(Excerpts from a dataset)

****************

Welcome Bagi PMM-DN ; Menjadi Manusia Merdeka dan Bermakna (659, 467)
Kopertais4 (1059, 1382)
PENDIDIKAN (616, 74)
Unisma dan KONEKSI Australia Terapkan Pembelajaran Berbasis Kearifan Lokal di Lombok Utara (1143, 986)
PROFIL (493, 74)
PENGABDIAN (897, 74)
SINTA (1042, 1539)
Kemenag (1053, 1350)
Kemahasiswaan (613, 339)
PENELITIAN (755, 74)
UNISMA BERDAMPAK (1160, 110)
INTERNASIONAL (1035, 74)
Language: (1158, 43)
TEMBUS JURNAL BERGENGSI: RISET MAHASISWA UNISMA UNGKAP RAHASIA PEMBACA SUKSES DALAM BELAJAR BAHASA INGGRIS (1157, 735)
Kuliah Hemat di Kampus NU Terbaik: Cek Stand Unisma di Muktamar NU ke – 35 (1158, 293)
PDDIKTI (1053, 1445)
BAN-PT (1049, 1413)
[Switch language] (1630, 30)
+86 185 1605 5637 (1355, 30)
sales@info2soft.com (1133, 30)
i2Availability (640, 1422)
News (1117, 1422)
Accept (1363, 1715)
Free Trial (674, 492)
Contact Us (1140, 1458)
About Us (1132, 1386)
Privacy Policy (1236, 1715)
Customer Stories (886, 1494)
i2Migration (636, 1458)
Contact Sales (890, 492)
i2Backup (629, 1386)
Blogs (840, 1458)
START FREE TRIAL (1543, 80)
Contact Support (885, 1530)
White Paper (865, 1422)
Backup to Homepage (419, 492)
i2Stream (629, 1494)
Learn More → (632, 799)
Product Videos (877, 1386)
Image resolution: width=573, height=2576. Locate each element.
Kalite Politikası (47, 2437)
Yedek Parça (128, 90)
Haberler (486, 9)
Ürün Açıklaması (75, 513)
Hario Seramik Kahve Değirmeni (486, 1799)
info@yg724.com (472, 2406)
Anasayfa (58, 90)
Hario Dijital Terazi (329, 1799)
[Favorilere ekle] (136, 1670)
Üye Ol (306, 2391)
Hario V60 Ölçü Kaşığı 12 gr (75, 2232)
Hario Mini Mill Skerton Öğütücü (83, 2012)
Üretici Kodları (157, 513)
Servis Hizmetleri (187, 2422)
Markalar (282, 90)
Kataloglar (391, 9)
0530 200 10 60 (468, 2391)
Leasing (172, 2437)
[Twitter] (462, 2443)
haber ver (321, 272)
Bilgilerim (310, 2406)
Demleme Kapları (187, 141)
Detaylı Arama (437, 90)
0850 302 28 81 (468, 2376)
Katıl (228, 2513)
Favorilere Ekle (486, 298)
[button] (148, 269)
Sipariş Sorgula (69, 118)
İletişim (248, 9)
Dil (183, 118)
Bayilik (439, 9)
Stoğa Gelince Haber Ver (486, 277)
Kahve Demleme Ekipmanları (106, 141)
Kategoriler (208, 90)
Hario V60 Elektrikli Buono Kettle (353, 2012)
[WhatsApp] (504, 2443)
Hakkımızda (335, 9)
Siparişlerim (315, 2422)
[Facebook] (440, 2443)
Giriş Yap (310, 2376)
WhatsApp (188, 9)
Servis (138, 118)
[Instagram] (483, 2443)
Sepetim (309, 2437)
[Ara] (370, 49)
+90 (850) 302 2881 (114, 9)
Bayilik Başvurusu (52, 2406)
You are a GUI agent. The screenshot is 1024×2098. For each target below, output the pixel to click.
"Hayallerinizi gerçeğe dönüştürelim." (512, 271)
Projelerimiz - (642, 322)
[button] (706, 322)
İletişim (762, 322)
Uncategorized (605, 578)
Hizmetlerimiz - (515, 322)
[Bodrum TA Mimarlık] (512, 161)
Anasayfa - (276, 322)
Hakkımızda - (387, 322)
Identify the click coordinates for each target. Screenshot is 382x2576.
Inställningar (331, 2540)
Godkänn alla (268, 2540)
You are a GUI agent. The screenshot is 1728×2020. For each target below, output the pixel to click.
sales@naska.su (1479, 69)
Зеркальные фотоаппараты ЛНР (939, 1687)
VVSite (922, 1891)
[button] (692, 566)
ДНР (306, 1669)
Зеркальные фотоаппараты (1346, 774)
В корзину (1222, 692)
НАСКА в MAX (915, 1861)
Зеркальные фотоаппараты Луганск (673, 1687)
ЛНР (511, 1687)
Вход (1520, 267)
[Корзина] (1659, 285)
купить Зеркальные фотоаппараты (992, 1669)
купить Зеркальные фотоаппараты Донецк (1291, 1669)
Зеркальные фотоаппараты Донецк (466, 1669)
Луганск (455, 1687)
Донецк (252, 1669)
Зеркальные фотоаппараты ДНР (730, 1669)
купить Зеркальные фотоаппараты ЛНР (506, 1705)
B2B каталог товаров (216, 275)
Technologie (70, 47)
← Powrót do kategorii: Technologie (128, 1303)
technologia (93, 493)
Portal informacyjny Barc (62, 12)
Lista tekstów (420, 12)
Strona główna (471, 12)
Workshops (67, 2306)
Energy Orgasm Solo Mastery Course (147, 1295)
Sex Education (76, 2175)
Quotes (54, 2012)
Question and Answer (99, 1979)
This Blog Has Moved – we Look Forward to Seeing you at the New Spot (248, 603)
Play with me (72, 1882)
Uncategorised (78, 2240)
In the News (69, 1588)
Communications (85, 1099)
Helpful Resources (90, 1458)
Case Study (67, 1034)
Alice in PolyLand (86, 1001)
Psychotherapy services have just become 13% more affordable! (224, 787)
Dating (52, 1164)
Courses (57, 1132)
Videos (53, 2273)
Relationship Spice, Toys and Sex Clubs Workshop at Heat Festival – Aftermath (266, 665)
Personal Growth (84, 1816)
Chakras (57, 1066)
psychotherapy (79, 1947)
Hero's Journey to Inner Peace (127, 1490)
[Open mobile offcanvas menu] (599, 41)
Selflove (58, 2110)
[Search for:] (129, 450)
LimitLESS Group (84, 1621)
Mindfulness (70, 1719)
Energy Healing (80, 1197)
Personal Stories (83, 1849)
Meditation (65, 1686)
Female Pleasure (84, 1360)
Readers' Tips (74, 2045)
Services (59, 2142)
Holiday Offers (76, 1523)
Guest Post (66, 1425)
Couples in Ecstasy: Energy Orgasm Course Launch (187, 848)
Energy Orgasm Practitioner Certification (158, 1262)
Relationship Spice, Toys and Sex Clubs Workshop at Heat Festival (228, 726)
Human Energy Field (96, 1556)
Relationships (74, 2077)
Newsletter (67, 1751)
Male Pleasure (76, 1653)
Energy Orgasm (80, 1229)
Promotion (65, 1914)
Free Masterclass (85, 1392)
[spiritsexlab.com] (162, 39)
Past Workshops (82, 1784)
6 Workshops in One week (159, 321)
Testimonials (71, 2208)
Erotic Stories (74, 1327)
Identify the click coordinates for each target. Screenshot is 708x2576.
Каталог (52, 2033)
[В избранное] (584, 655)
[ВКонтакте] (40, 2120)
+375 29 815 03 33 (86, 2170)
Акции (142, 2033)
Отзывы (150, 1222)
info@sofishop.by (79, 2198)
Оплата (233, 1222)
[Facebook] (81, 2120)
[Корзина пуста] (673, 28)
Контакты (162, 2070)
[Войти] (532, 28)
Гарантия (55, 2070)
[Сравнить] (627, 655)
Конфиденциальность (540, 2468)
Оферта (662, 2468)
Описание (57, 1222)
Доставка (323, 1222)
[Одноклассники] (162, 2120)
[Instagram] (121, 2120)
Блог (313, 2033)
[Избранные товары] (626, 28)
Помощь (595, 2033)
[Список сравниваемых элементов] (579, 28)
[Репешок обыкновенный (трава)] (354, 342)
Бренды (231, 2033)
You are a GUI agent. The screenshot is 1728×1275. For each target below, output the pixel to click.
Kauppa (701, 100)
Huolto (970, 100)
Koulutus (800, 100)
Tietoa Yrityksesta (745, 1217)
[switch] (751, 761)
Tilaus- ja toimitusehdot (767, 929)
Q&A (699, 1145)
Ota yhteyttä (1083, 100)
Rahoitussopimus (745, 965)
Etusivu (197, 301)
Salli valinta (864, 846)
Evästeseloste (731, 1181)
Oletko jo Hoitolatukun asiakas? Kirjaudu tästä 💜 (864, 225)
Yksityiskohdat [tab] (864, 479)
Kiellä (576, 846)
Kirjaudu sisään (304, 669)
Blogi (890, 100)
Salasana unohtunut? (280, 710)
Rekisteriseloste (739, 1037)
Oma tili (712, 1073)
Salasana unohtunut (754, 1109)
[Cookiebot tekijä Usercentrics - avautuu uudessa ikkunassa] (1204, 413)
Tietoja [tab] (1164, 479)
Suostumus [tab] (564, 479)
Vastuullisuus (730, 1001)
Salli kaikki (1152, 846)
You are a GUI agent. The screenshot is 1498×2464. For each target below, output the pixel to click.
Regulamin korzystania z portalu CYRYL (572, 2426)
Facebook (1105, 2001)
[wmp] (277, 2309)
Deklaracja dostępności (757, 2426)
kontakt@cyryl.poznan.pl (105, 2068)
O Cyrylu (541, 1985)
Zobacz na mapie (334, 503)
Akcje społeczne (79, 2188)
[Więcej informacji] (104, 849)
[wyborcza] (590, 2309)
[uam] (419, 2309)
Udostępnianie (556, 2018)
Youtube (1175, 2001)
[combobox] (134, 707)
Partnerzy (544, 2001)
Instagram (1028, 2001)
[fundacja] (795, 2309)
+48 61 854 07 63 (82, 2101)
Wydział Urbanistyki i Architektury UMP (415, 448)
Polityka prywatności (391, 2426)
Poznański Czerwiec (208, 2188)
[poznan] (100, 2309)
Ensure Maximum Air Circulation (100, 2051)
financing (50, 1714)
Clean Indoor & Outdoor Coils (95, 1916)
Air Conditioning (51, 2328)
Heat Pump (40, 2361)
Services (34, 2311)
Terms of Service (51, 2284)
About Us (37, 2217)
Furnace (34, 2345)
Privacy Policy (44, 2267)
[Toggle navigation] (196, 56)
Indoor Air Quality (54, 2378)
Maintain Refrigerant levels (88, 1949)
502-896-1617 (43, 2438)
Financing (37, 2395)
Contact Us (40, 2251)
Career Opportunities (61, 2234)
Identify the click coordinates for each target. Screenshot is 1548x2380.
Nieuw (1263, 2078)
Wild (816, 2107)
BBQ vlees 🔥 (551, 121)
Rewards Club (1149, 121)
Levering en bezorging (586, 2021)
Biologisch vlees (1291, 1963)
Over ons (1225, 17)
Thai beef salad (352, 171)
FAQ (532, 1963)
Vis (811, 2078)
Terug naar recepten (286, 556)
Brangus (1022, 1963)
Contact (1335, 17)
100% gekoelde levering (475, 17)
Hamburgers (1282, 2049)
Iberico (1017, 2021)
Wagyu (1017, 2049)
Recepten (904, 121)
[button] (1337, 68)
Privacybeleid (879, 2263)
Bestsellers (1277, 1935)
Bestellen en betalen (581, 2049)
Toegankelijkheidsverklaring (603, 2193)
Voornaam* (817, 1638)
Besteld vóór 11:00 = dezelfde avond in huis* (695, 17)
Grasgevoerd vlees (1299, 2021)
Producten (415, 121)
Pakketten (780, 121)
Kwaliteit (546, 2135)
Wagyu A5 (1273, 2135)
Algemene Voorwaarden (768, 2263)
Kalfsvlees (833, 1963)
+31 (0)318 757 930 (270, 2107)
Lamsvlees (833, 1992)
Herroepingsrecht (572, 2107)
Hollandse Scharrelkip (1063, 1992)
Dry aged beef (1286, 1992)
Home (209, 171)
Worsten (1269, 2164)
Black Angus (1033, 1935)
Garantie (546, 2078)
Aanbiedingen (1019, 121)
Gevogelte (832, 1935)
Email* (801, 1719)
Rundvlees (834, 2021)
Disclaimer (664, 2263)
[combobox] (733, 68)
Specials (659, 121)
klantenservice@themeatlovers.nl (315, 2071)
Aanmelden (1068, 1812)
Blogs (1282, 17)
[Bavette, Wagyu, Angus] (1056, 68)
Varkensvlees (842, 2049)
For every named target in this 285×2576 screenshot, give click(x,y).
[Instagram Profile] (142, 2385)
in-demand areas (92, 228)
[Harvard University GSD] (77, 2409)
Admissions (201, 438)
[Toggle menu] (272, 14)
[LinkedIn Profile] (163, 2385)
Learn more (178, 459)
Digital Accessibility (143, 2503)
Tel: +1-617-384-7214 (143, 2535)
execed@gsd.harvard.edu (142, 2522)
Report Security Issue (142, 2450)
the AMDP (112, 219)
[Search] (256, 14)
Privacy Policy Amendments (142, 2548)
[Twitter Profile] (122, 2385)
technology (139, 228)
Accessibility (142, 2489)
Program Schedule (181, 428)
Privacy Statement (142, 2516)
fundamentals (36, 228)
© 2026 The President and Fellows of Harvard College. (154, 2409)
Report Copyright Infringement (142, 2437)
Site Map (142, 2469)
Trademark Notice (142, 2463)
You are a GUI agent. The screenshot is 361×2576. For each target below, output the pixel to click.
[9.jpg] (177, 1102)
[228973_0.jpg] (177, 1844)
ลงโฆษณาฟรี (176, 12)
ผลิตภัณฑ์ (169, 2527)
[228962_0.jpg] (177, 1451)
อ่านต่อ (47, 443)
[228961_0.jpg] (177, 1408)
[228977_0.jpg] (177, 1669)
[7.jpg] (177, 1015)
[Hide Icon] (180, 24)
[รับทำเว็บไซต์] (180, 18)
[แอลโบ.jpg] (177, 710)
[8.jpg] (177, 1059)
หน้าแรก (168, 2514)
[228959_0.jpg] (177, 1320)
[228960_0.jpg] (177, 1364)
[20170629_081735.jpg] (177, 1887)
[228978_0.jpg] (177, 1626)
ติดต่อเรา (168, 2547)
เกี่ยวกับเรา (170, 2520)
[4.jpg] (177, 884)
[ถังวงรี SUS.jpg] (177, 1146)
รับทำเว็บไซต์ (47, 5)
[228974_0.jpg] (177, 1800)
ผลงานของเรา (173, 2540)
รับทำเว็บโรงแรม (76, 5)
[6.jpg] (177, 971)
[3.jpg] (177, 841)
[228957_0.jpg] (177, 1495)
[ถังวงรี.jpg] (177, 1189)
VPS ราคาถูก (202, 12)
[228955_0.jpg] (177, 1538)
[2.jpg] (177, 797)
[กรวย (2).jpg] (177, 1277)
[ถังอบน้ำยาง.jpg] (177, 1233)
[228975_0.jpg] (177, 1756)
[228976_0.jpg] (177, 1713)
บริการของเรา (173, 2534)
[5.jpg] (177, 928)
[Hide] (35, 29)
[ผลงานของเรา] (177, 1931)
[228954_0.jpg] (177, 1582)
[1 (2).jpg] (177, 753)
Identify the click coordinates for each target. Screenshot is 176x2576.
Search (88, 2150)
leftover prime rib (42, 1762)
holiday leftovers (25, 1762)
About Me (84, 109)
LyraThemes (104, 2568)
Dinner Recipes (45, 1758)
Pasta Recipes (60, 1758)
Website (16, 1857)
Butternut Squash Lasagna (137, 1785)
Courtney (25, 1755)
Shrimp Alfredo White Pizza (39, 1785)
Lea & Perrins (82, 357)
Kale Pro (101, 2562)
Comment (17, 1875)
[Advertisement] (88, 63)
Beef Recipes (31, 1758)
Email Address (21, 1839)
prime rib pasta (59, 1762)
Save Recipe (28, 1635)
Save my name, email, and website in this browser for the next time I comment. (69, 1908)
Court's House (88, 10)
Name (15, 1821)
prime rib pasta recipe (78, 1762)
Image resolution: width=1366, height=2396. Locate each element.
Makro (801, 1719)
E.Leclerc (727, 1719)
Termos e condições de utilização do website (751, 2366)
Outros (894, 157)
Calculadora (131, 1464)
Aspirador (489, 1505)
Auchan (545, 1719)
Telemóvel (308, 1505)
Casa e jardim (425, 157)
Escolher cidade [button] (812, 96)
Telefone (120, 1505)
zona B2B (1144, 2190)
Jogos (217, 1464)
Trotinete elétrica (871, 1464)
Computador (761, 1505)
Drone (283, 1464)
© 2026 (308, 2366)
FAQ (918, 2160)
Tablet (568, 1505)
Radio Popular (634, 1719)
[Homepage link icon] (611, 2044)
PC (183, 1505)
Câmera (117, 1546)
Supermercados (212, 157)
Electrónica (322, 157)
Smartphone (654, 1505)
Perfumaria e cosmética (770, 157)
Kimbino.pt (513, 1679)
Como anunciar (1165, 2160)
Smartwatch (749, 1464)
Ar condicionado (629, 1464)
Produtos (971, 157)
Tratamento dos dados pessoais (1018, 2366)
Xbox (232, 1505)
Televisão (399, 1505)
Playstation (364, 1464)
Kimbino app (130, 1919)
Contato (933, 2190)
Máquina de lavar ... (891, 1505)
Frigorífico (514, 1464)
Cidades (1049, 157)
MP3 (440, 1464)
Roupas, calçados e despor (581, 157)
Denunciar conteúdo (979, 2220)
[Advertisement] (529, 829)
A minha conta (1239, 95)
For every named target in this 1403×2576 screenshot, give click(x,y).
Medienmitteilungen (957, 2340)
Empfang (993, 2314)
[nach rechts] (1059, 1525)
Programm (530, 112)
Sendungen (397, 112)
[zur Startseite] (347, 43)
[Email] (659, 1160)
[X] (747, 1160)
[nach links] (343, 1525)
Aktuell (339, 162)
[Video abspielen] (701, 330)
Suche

****************

### What to work on
Quote the records above from their first line through the line containing "PENELITIAN (755, 74)", both ends included.

### Output of the exercise
Welcome Bagi PMM-DN ; Menjadi Manusia Merdeka dan Bermakna (659, 467)
Kopertais4 (1059, 1382)
PENDIDIKAN (616, 74)
Unisma dan KONEKSI Australia Terapkan Pembelajaran Berbasis Kearifan Lokal di Lombok Utara (1143, 986)
PROFIL (493, 74)
PENGABDIAN (897, 74)
SINTA (1042, 1539)
Kemenag (1053, 1350)
Kemahasiswaan (613, 339)
PENELITIAN (755, 74)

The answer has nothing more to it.